JS is ubiquitous. It's also a primitive, sloppily-designed language that has caused untold economic damage. It's not as bad a language as, say, Perl, but it might be the single biggest thing holding back the Web as a platform today.

I do understand that it's not entirely fair to criticize it for being sloppy, since it was supposed to only be a stopgap to be used for a few years in the 1990s until the hypothetical better language came along. Perhaps WASM means this long wait is finally over, but I don't want to get my hopes up.

I'd say javascript is the new Perl (I used to love writing perl way back). It is undoubtedly useful, but can be horrific to read. It is heavily used to get things done in a pragmatic way.

The difference I see is that it will not likely die as quickly and quietly due to how distributed the code is.

Now that you mention it, the resemblance is pretty clear. I also have to admit that I agree that we probably are stuck with it for the future. There are languages I think much more highly of that compile to WASM, and that's a technique that I plan to use and that I anticipate gaining traction. But there's just so much JS around.
I do love Perl and JS for the same reasons: You can write something and be sure it will keep working. It is not customary to introduce breaking changes.
...Do you write in lots of languages that add breaking changes without warning? I don't.
I have encountered it with many languages. There is usually a warning, but there is also a lack of consent on my part, and a lack of options to retain compatibility.

For example, with most Python-based projects I have tried, I have run into some kind of version incompatibility, and often have not been able to get them to run at all.

This is an experience I wanted to avoid for those who try my software.

> Python

Aha, there's your problem.

That's exactly what I was talking about, and why I chose Perl as the "top-level" language for my project over Python, despite Python being very popular.
In a vacuum inside a perfect sphere, the answer is always Lisp.

In the real world, Elixir. On the frontend, the choice is just one, making it the worst and the best.

I've been doing web development since the browser wars and Perl scripts sitting in a cgi-bin directory. The HTTP verbs haven't changed much in 20+ years. XHR (XML HTTP Request, aka async JS, aka AJAX) has been around for almost that long.

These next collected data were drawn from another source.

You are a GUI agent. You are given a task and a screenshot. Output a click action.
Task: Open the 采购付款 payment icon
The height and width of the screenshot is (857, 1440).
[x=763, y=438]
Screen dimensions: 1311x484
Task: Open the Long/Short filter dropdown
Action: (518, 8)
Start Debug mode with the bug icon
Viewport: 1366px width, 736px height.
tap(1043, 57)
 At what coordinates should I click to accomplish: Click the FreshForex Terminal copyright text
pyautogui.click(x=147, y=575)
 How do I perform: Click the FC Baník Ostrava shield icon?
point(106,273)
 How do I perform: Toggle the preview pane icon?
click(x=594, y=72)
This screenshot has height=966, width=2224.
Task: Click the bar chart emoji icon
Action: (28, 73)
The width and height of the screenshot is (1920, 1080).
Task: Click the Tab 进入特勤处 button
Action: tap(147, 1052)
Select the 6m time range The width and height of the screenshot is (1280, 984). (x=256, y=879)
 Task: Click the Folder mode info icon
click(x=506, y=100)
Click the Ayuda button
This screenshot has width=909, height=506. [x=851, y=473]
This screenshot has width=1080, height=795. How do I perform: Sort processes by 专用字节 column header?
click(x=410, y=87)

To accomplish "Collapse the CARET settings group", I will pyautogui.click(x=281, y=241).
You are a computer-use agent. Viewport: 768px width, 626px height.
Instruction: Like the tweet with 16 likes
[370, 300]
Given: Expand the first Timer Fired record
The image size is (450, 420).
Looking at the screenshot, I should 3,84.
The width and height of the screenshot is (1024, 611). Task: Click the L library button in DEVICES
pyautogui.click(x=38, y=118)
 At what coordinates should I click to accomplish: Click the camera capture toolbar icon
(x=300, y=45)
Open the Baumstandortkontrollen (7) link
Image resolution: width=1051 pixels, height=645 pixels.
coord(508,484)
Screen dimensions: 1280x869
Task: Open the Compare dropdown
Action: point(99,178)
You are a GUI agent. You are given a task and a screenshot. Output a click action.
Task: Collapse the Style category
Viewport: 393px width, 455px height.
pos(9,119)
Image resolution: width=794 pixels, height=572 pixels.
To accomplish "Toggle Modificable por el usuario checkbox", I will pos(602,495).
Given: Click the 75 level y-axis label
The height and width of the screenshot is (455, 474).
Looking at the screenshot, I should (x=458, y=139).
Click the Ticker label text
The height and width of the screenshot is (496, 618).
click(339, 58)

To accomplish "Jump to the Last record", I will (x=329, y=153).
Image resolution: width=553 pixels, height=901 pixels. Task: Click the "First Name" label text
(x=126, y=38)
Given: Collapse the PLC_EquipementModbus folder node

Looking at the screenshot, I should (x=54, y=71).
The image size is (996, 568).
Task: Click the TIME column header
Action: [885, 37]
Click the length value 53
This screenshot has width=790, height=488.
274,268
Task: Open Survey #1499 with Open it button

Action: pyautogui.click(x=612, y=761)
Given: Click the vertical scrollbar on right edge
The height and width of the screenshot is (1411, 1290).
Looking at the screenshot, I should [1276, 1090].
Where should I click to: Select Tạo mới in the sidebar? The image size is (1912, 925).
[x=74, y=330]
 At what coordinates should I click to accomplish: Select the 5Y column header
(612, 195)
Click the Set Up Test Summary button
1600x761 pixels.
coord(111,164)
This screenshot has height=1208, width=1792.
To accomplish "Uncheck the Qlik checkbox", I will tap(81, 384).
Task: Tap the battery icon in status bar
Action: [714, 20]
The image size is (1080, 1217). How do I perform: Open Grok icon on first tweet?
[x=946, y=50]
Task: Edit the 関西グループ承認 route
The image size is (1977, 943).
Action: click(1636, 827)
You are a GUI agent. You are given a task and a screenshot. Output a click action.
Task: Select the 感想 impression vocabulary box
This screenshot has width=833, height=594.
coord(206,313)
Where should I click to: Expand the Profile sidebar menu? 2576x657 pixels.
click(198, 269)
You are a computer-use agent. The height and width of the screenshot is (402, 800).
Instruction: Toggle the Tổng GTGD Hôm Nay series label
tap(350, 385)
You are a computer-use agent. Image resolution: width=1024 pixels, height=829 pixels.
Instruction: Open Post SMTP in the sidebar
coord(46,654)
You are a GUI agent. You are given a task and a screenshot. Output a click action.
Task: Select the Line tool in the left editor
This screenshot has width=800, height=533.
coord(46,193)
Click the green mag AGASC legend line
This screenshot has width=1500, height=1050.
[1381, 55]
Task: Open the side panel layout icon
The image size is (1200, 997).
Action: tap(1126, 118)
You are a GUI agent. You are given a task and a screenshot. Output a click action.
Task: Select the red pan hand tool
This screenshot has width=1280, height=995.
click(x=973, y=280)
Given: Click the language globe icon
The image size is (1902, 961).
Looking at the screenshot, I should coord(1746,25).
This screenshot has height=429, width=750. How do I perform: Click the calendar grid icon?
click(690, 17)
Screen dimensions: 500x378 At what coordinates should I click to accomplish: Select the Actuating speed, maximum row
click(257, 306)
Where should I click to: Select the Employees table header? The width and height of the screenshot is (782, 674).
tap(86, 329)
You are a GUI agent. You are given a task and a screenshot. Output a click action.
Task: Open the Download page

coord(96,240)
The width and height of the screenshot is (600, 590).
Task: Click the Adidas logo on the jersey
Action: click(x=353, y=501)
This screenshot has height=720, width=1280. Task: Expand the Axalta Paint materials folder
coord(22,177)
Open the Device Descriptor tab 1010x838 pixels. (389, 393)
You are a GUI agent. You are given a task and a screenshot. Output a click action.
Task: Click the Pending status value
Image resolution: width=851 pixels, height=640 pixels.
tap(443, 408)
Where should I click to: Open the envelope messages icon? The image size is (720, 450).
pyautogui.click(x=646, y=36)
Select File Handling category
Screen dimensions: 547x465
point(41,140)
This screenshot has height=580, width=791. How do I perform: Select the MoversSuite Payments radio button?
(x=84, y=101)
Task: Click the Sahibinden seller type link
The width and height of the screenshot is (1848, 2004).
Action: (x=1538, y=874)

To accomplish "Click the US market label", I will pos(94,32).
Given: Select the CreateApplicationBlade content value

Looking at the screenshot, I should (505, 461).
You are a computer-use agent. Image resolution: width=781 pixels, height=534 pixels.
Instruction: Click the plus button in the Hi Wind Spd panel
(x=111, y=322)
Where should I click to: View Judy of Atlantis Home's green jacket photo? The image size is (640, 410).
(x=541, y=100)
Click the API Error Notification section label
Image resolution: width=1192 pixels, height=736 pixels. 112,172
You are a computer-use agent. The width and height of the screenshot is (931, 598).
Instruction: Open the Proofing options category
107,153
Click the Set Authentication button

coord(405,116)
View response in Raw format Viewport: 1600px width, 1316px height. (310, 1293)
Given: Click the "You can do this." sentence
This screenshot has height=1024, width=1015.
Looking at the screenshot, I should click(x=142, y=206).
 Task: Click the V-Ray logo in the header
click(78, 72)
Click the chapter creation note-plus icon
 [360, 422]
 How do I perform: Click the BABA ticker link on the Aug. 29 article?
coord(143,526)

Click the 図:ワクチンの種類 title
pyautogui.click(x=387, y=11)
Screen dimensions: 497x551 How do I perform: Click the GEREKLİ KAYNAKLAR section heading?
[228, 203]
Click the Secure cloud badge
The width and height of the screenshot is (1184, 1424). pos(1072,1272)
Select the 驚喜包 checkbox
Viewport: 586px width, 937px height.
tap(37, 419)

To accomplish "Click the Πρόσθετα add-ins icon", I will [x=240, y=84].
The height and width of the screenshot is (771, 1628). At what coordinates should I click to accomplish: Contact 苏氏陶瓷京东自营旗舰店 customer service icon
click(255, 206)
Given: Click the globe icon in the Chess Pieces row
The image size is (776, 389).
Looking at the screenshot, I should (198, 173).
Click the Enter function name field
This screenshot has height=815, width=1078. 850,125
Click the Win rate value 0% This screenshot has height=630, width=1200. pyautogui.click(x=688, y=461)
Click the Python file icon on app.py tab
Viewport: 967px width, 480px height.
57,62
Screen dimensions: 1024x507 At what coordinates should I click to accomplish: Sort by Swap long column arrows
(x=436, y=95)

Ultimately it doesn't matter what internet commenters think, the best language is always going to be the one you are most comfortable and productive using. PHP, Python, Ruby, Elixir, .NET/C#, Java, Perl, JavaScript, etc. - all of them can accomplish the task of a running web application. I would lean towards an ecosystem that has lots of libraries to pick from and good documentation.

In the Java sphere, Apache Wicket web framework beats anything I've seen before (in 20+ years of pro dev experience).
As other posters say: there is no best language for web applications. However, some languages have richer options for web programming - libraries and frameworks. Popularity also makes it's easier to find answers and tutorials. Other things to consider: ease of deployment, performance.

It's fine to use a programming language not normally known for web programming. Just remember if web-related libraries and documentation doesn't exist, you will need to write them yourself.

Dynamic languages and the fast changing pace of webapps go well together, lets say.
PHP is a great option to start with, but after a few years of working with the PHP, I'm slowly switching to a JS stack: NodeJS, NestJS, TypeScript, GraphQL. It gives me much more fun than coding in a php, even with organized framework like Symfony.
php for backend and html with some js sprinkled on top for the front. if you need more, use htmx.
Typescript. It's most utilizing the cutting edge web tech (Deno, Next, Serverless), succeeding in how best to deliver bytes between front-end and back-end (SSR, SSG, CSR, Edge, etc.), along with the biggest 3p ecosystem of packages/libraries you could find for almost all web and scripting tasks. You'll find no better integration with the front-end stacks rightfully used by almost all significant tech co's: React, Vue, Svelte.